Recipe below photos…
Recipe (Courtesy of Chef Carole Meilhat, Casseroles a Babord Cooking School, Kervignac)
Ingredients (6 servings):
150g diced bacon
80g golden raisins
150g purple grapes
150g green grapes
20 ml olive oil
200ml sweet white wine
40g liquid honey or agave syrup
Salt and ground pepper
Potatoes, quartered, for roasting and serving alongside.
Peel and slice the onions. Dice the bacon.
Put olive oil in a large dutch oven over high heat. Add the quails. Reduce to medium heat, and stir until the quails are gold in color. Remove and reserve.

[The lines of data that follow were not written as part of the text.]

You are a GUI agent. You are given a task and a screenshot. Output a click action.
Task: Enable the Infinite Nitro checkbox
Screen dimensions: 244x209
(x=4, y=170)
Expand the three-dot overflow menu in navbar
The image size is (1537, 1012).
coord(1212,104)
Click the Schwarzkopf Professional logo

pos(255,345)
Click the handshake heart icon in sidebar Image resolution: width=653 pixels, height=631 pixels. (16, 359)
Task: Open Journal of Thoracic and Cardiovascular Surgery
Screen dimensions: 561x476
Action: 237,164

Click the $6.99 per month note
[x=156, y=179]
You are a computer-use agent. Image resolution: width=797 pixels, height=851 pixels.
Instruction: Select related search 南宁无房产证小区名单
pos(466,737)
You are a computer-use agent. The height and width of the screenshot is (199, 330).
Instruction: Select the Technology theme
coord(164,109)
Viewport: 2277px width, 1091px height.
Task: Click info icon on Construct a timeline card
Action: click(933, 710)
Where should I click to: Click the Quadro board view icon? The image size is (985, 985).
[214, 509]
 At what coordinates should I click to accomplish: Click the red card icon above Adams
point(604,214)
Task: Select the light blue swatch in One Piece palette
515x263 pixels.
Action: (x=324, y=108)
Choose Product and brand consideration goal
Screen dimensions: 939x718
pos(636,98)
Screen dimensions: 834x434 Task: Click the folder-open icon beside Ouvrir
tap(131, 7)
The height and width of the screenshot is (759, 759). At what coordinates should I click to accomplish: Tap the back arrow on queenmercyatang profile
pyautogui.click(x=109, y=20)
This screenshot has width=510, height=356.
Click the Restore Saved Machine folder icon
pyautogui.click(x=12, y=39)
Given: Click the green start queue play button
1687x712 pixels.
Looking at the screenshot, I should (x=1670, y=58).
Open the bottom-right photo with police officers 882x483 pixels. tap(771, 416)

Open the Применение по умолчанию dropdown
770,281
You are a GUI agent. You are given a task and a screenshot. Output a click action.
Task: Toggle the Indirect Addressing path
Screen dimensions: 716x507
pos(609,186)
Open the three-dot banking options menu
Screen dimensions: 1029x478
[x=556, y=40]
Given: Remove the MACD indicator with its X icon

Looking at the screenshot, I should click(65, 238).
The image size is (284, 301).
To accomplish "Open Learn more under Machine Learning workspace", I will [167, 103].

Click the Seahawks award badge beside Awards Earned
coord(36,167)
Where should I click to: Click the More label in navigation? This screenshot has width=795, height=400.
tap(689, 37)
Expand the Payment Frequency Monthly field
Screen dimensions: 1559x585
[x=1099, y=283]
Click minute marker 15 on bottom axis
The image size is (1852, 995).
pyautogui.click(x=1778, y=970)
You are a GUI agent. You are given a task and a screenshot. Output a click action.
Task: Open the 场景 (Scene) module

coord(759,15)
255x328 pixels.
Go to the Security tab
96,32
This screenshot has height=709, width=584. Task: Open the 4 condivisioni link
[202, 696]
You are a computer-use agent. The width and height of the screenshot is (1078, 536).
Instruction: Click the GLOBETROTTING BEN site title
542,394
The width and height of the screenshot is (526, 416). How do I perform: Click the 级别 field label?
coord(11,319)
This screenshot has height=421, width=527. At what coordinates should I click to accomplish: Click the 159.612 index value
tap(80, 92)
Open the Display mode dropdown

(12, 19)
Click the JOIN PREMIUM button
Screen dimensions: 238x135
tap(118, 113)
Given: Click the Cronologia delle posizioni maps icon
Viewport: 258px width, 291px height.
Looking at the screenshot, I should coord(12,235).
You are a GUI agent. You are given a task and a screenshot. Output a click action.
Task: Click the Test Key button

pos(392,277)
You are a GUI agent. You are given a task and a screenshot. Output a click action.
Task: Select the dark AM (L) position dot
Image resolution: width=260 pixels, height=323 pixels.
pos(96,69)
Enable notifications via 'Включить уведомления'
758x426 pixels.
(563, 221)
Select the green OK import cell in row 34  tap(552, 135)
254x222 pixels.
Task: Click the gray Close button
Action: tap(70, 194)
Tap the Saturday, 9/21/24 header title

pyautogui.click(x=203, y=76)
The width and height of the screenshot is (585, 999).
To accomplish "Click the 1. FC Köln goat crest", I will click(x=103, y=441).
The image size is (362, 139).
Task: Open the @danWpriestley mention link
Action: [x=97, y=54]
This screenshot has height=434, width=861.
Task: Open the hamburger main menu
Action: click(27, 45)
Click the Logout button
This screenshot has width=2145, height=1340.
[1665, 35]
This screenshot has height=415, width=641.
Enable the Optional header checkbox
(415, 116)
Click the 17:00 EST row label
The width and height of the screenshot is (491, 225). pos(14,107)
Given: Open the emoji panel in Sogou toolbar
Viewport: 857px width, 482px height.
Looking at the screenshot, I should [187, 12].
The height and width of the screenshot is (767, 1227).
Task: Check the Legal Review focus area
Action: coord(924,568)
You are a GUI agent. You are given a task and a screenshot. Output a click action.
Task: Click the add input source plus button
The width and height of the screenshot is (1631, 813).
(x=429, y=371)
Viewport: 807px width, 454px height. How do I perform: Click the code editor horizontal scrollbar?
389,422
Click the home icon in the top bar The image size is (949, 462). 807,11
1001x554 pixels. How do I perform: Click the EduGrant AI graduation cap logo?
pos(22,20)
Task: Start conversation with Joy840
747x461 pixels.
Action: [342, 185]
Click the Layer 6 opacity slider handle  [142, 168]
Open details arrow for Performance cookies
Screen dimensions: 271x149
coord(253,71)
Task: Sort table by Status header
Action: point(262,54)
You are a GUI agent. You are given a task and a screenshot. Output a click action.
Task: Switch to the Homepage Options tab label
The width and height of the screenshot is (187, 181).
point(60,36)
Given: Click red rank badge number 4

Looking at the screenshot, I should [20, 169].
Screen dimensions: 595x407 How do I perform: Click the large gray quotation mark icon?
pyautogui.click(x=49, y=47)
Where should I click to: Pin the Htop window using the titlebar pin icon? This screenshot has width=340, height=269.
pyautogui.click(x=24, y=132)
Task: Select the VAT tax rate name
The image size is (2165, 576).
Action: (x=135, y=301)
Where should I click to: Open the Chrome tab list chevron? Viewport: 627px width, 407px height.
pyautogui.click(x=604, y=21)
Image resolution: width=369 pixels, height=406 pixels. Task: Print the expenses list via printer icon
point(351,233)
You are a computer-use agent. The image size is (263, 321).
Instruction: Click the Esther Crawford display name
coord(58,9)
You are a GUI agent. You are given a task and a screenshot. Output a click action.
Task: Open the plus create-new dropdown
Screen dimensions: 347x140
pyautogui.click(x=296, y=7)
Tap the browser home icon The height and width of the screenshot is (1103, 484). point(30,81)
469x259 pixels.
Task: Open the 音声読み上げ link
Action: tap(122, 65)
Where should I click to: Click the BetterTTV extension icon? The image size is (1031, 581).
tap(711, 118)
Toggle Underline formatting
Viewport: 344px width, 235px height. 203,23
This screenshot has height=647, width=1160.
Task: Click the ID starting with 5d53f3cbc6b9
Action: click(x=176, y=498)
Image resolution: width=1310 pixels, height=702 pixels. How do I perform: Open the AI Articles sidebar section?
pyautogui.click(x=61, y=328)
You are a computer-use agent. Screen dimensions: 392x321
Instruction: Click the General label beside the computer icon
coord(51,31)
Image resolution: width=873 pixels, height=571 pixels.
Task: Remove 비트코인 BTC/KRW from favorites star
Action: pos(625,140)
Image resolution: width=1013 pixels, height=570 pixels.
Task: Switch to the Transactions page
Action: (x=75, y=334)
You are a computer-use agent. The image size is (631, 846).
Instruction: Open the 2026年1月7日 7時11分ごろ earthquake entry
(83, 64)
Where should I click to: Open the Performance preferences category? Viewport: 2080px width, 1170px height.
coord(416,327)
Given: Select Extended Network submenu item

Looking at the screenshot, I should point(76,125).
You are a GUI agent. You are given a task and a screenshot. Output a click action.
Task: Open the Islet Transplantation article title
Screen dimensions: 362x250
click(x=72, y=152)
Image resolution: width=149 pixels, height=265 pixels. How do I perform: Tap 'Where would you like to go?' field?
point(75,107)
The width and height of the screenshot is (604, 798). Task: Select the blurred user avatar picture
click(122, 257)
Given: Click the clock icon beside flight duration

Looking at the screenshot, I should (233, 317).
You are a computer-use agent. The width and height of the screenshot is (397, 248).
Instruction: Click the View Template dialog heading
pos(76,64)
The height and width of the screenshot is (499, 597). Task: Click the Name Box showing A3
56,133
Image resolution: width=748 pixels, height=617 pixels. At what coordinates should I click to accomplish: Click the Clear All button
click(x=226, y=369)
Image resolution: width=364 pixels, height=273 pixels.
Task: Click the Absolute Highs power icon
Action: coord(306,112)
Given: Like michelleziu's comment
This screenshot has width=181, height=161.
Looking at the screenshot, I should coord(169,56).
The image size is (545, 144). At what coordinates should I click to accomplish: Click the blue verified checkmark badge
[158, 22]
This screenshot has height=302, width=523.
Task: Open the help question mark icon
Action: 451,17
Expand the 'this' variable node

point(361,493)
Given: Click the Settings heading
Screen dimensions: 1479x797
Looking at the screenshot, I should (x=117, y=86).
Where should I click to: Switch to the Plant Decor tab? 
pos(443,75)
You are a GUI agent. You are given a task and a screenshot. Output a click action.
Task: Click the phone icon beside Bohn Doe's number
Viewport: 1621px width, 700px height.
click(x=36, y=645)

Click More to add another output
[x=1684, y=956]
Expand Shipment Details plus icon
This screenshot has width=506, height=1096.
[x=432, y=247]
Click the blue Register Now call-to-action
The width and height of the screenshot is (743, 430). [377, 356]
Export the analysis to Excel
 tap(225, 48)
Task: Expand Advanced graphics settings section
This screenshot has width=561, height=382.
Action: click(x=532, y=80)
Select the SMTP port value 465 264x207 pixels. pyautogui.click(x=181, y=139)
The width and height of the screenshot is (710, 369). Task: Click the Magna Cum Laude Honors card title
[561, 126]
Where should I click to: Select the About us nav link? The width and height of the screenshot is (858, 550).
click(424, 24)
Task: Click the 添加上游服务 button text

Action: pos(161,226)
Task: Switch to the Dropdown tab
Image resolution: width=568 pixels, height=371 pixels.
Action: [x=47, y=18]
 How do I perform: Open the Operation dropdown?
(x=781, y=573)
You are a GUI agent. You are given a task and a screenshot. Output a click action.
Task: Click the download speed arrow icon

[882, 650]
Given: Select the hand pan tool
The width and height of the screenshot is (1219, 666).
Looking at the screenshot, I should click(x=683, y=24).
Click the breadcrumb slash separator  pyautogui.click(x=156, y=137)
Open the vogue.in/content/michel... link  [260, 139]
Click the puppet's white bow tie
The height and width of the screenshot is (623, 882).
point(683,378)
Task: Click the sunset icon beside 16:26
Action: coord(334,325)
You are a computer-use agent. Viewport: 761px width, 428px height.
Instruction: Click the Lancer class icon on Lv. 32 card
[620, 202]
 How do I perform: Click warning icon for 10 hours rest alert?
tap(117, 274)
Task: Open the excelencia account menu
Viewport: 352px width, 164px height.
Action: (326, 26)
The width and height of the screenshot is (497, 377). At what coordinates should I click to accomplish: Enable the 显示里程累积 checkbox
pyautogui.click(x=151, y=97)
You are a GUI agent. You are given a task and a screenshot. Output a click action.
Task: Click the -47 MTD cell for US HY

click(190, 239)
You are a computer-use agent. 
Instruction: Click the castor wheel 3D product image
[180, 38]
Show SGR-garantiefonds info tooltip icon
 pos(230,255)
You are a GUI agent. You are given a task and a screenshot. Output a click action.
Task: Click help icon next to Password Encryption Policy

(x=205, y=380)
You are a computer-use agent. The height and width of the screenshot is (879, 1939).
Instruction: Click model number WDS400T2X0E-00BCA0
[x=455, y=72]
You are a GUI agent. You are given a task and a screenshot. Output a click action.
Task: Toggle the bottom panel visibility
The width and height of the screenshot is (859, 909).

Put sliced onions and bacon in the same dutch oven and stir. Add the raisins and half of the honey. Cook for five more minutes.
Put the quails back in the pot, deglaze with wine, season with salt and pepper. Cover and cook over low heat.
In the meantime, saute the grapes in a saucepan with the other half of the honey until caramelized. Add the grapes to the quails 5 minutes before the end of cooking time.
Serve with roasted potatoes (cut in quarters and baked with 2 tbsp sunflower oil.)